Complete the following:
**1)** According to the Tripoli text, what circumstance led Gaddafi to declare that the capital had moved to Sirte?
**2)** Can you give the stretch of the Tripoli text from "Several months after" through "down and burned." again, switching "Green Square" to "Central Square"?

In July and August, Libyan online revolutionary communities posted tweets and updates on attacks by rebel fighters on pro-government vehicles and checkpoints. In one such attack, Saif al-Islam Gaddafi and Abdullah Senussi were targets. The government, however, denied revolutionary activity inside the capital.

Several months after the initial uprising, rebel forces in the Nafusa Mountains advanced towards the coast, retaking Zawiya and reaching Tripoli on 21 August. On 21 August, the symbolic Green Square, immediately renamed Martyrs' Square by the rebels, was taken under rebel control and pro-Gaddafi posters were torn down and burned.

During a radio address on 1 September, Gaddafi declared that the capital of the Great Socialist People's Libyan Arab Jamahiriya had been moved from Tripoli to Sirte, after rebels had taken control of Tripoli.

In August and September 2014, Islamist armed groups extended their control of central Tripoli. The House of Representatives parliament set up operations on a Greek car ferry in Tobruk. A rival New General National Congress parliament continued to operate in Tripoli.

Dataset:
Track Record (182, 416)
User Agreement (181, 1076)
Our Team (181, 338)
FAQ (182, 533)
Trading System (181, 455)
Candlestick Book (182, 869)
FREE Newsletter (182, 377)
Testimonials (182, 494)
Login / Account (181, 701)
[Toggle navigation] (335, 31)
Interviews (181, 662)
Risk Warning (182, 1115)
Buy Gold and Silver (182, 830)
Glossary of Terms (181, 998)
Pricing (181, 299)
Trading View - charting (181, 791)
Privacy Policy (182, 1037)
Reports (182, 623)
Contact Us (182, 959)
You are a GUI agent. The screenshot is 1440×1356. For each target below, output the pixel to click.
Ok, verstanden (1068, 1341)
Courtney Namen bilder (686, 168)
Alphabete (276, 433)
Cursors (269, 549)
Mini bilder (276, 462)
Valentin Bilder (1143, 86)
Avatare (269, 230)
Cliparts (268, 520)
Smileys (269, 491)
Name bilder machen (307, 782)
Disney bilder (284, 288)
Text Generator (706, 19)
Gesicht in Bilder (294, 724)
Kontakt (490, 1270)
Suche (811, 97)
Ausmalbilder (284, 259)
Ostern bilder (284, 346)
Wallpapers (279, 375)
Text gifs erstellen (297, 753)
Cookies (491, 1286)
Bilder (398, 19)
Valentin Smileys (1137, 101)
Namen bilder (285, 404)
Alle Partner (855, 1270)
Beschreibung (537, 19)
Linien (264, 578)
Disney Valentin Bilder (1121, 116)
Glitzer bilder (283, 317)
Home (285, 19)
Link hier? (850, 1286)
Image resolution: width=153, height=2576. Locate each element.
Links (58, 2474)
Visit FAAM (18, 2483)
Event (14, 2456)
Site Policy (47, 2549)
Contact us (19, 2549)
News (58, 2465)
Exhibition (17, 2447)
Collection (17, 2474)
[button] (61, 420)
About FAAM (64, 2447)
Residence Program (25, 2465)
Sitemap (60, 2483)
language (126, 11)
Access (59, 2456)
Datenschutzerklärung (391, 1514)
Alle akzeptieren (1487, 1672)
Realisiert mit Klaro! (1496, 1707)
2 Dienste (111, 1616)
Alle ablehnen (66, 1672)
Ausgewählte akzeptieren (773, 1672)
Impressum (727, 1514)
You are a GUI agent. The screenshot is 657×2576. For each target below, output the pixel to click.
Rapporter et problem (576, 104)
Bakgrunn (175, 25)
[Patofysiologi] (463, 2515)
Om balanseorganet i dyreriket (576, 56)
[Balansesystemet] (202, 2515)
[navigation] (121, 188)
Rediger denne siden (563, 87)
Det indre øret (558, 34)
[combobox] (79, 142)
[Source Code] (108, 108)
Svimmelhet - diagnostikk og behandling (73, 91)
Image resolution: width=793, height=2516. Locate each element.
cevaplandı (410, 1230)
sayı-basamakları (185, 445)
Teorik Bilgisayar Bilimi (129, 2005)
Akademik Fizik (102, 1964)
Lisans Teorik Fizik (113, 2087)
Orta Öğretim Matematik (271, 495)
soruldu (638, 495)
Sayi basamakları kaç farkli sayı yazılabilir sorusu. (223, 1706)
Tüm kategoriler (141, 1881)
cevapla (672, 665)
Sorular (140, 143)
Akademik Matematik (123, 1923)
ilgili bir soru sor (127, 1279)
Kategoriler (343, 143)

List of answers:
**1)** Gaddafi made the declaration in a radio address on 1 September, after rebels had taken control of Tripoli.

**2)**
Several months after the initial uprising, rebel forces in the Nafusa Mountains advanced towards the coast, retaking Zawiya and reaching Tripoli on 21 August. On 21 August, the symbolic Central Square, immediately renamed Martyrs' Square by the rebels, was taken under rebel control and pro-Gaddafi posters were torn down and burned.